Controversial encounters between law-enforcement and civilians - the omnibus thread #2

The scenario is exactly a bunch of very violent and dangerous thugs (namely the police) running roughshod of an even greater number of innocents and striking continual fear in many more. Letting the murderous scum get off without any charges tells those innocents that their lives don’t matter.

The problem is, most police training probably leads to some stupid outcomes. It’s the training at the local level that is the problem, starting with how police officers assess threats and including how they respond to threats once they’ve been determined. Police officers here have been trained that their lives are what matters and that they lives of individuals in the community can be treated as “collateral” or “incidental” damage if they’ve decided to neutralize a human threat.

Nothing will change unless communities demand that the standards be changed, and we’ve already seen how the police unions have resisted these kinds of institutional changes already. It tells me that they enjoy having that kind of special power, status, and immunity to treat human life as disposable.

You haven’t articulated when exactly those two officers became criminals. Presumably you don’t think they already were when they woke up and ate breakfast that morning. Walk me through it, tell me when exactly they committed a felony and how they should have avoided it. You can’t just describe in general terms that it is unjust that Taylor was killed and that “the police” did it. There must be a line crossed when these two individual people, who had this job and were ordered to go enforce a warrant, committed a crime that should result in their imprisonment. This is a different question from reforming department policies and so on. We are talking about the legal status, the freedom, of these two men.

They broke into someone’s home at midnight because that person was claimed to receive packages. Before invading this person’s home, did they ask any clarifying questions? Such as “How do we know this?”

Are they law enforcement officers, or are they just weapons to be aimed at whomever the higher ups direct?

The latter. They have a warrant signed by a judge. The judge should face questions, as should the detective who sought the warrant. But the cops who shot Taylor are just grunts who are sent to enforce the judge’s decree. They don’t have the option to refuse unless they quit their job. And in fact they don’t have enough information to even know whether the reasons behind the warrant might be dubious.

If they were all firing blindly through the door, why was only one officer charged? Because his shots happened to miss while the other ones happen to hit?

Here you go:

I haven’t seen any mention, but I had assumed this poor kid was probably black. Watching the video, I don’t think it is true. It really is sickening to watch this cop empty his mag for no apparent reason that I can see.

And fuck Breonna Taylor’s assassins and all involved that led up to her cold-blooded murder. It’s a system rigged top to bottom. Those assholes were firing all over the place:

“In response, the officers opened fire with more than 20 rounds, hitting objects in the living room, dining room, kitchen, hallway, bathroom, and both bedrooms.”

Yet, we’re supposed to respect them? Mindless weapons directed by the government.

New recruiting posters:

Join the police force; travel to exotic, distant homes; meet exciting, unusual people and kill them.

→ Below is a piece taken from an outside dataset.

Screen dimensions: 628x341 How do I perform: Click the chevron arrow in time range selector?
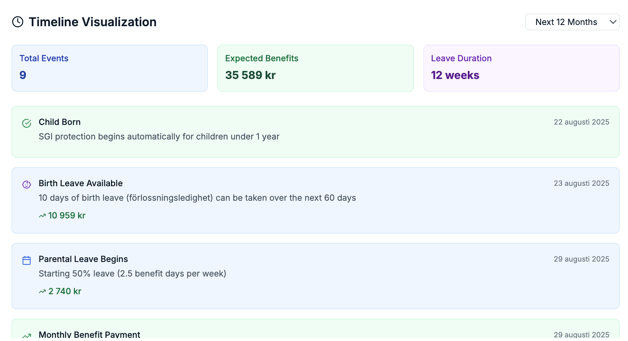click(x=613, y=22)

Well, having watched the SLC shooting video, I have to conclude it’s not as bad as I feared.

It’s worse.

That’s attempted murder.

Maybe after the police academy graduation, we can save everyone a lot of time, and lives, and have them walk off the stage and straight into their eventual jail cell.

Yes, that is tongue-in-cheek. Slightly.

How can you tell? The video seems too dark and blurry to tell anything at all. We see a person, but can’t see at all what the person is doing. As far as I can see, he could have been holding a Desert Eagle (very large handgun) and it wouldn’t show up in the video at the time of the shooting. Or maybe his hands were empty and visible and he wasn’t moving a muscle. I certainly can’t tell from that video.

Do you think that the cop that shot him was only able to see what was in the video?

No I don’t. Which is why I wonder at such certainly from watching the video.

It’s not just the video. We know that he didn’t have a Desert Eagle. We know that he was unarmed. We knew all that before the video was released.

The video just shows how the interaction went down. When combining that with the rest of the knowledge that we have about it, it makes the video pretty damning.

But he wasn’t. So why did the cop shoot him? What in the video necessitated opening fire?

Agreed. Also, if a trained police officer doesn’t at least take a second to pause and think: why am I busting through a wooden fence to apprehend a child who hasn’t broken any laws? we need either different training or different police officers.

You gotta make sure that he doesn’t wander out into the street, he could be hurt.

I don’t know.

Nothing. But I don’t think the video clearly shows it wasn’t either. Too dark and blurry to see. Note that I’m not saying anything about the totality of circumstances. I’m reacting only to the claim “the video shows it’s clearly murder”. I simply don’t think the video provides much information either way unless you can see something in it I don’t see.
Again, I’m not claiming the officers were justified. I’m claiming the video in itself does not offer convincing evidence they were not.

If nobody is criminally responsible for Breonna Taylor’s death, why did the city settle with the family for $12 million?